--- Work required ---
Consider the listing below. Extract exactly the lines from the line containing "As Egypt Burns, President" to the line containing "O'Keefe Media Group (456, 330)", both included.

--- Source material ---

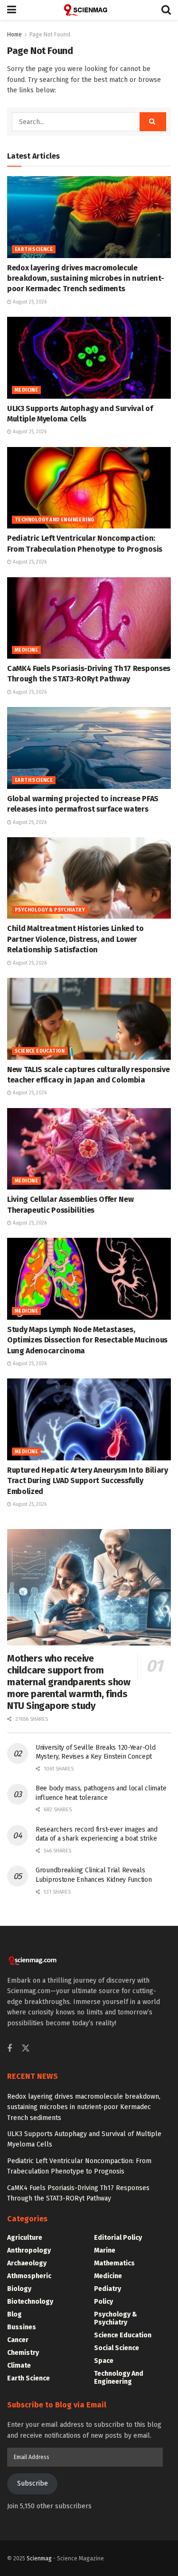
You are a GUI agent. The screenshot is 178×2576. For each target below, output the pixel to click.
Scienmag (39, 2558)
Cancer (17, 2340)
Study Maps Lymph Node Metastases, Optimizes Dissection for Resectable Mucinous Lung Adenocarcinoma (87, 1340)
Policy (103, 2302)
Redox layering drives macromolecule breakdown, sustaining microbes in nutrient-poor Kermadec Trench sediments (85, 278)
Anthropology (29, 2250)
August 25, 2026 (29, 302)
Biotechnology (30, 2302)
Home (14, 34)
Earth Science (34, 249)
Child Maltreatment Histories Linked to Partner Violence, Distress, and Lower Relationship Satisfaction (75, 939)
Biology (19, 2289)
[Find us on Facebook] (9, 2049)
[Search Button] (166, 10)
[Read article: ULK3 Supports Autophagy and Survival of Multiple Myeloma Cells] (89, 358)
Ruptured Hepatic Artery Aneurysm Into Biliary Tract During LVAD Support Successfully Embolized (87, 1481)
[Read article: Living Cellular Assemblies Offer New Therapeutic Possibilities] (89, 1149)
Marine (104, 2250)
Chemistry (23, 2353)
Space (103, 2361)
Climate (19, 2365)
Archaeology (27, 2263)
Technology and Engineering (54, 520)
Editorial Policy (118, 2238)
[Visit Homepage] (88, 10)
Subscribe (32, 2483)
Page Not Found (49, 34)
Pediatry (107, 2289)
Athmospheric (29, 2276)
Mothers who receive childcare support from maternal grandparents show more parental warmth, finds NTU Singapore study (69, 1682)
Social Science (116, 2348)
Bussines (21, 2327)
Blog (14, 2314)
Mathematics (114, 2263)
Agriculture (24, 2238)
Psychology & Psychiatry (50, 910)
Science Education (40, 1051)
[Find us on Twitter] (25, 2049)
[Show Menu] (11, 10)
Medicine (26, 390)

--

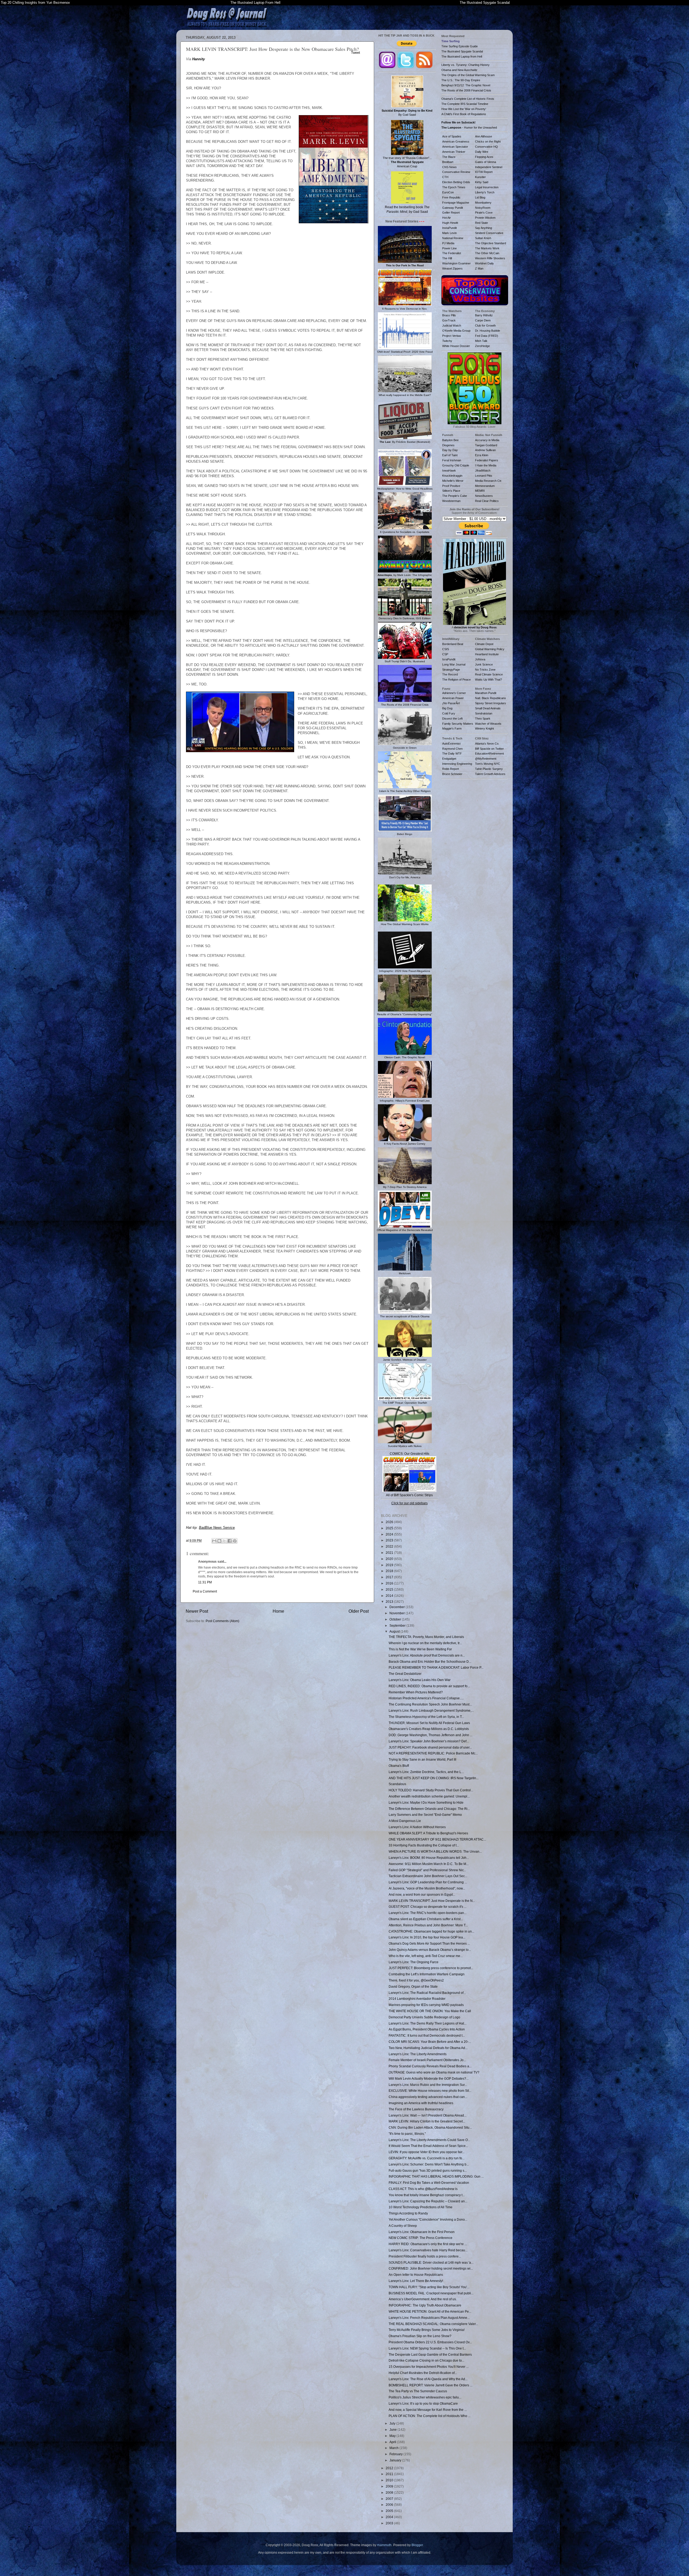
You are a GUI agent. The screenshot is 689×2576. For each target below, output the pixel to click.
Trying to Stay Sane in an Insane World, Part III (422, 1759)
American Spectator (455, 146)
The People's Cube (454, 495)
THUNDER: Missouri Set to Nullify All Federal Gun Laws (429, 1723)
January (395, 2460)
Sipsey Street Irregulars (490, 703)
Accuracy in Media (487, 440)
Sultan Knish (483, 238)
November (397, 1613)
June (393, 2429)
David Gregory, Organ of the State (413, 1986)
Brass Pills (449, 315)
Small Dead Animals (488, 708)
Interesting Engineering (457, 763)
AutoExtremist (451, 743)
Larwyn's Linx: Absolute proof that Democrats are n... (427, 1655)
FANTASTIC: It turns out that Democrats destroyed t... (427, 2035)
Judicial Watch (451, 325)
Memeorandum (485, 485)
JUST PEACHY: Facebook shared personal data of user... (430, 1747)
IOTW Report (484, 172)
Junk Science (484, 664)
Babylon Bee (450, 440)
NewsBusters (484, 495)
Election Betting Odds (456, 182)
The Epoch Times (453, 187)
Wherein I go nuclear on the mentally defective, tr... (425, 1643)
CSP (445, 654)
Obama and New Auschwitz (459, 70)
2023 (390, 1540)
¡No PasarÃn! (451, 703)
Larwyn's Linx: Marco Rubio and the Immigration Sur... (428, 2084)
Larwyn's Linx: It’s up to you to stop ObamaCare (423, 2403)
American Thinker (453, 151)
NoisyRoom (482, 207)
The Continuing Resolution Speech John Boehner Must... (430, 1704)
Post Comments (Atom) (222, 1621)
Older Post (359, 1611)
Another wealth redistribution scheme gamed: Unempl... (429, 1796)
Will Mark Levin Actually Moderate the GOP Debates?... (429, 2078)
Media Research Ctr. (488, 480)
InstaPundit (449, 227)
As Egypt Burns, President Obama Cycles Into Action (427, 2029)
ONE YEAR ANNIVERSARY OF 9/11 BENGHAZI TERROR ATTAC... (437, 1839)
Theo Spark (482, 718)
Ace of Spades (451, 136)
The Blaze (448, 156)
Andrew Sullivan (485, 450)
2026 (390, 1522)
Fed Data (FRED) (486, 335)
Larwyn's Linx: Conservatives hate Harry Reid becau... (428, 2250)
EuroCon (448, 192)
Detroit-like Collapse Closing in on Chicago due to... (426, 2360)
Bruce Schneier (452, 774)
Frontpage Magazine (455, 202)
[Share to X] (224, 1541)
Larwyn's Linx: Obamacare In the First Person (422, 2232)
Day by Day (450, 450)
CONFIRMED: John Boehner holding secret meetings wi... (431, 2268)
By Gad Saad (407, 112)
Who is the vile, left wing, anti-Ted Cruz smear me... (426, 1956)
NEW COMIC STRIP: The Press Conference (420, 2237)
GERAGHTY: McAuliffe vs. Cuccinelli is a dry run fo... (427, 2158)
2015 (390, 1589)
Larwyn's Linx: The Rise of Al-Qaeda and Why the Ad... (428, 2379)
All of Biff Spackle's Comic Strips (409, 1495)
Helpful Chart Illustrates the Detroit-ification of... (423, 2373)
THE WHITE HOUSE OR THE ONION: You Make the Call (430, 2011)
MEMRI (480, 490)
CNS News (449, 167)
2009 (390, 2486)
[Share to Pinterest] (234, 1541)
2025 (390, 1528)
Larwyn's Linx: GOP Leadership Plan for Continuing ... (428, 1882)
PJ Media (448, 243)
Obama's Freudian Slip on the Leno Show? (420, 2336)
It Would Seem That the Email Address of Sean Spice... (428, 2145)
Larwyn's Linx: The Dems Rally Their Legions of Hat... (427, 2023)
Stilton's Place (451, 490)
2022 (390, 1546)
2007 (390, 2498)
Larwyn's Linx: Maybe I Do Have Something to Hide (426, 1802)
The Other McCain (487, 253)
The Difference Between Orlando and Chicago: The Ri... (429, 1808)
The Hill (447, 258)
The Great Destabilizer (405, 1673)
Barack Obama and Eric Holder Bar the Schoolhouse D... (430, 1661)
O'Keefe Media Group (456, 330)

--- Solution to the problem ---
As Egypt Burns, President Obama Cycles Into Action (427, 2029)
ONE YEAR ANNIVERSARY OF 9/11 BENGHAZI TERROR ATTAC... (437, 1839)
Theo Spark (482, 718)
Ace of Spades (451, 136)
The Blaze (448, 156)
Andrew Sullivan (485, 450)
2026 (390, 1522)
Fed Data (FRED) (486, 335)
Larwyn's Linx: Conservatives hate Harry Reid becau... (428, 2250)
EuroCon (448, 192)
Detroit-like Collapse Closing in on Chicago due to... (426, 2360)
Bruce Schneier (452, 774)
Frontpage Magazine (455, 202)
[Share to X] (224, 1541)
Larwyn's Linx: Obamacare In the First Person (422, 2232)
Day by Day (450, 450)
CONFIRMED: John Boehner holding secret meetings wi... (431, 2268)
By Gad Saad (407, 112)
Who is the vile, left wing, anti-Ted Cruz smear me... (426, 1956)
NEW COMIC STRIP: The Press Conference (420, 2237)
GERAGHTY: McAuliffe vs. Cuccinelli is a dry run fo... (427, 2158)
2015 (390, 1589)
Larwyn's Linx: The Rise of Al-Qaeda and Why the Ad... (428, 2379)
All of Biff Spackle's Comic Strips (409, 1495)
Helpful Chart Illustrates the Detroit-ification of... (423, 2373)
THE WHITE HOUSE OR THE ONION: You Make the Call (430, 2011)
MEMRI (480, 490)
CNS News (449, 167)
2009 (390, 2486)
[Share to Pinterest] (234, 1541)
2025 (390, 1528)
Larwyn's Linx: GOP Leadership Plan for Continuing ... (428, 1882)
PJ Media (448, 243)
Obama's Freudian Slip on the Leno Show? (420, 2336)
It Would Seem That the Email Address of Sean Spice... (428, 2145)
Larwyn's Linx: The Dems Rally Their Legions of Hat... (427, 2023)
Stilton's Place (451, 490)
2022 (390, 1546)
2007 (390, 2498)
Larwyn's Linx: Maybe I Do Have Something to Hide (426, 1802)
The Other McCain (487, 253)
The Difference Between Orlando and Chicago: The Ri... (429, 1808)
The Hill (447, 258)
The Great Destabilizer (405, 1673)
Barack Obama and Eric Holder Bar the Schoolhouse D... (430, 1661)
O'Keefe Media Group (456, 330)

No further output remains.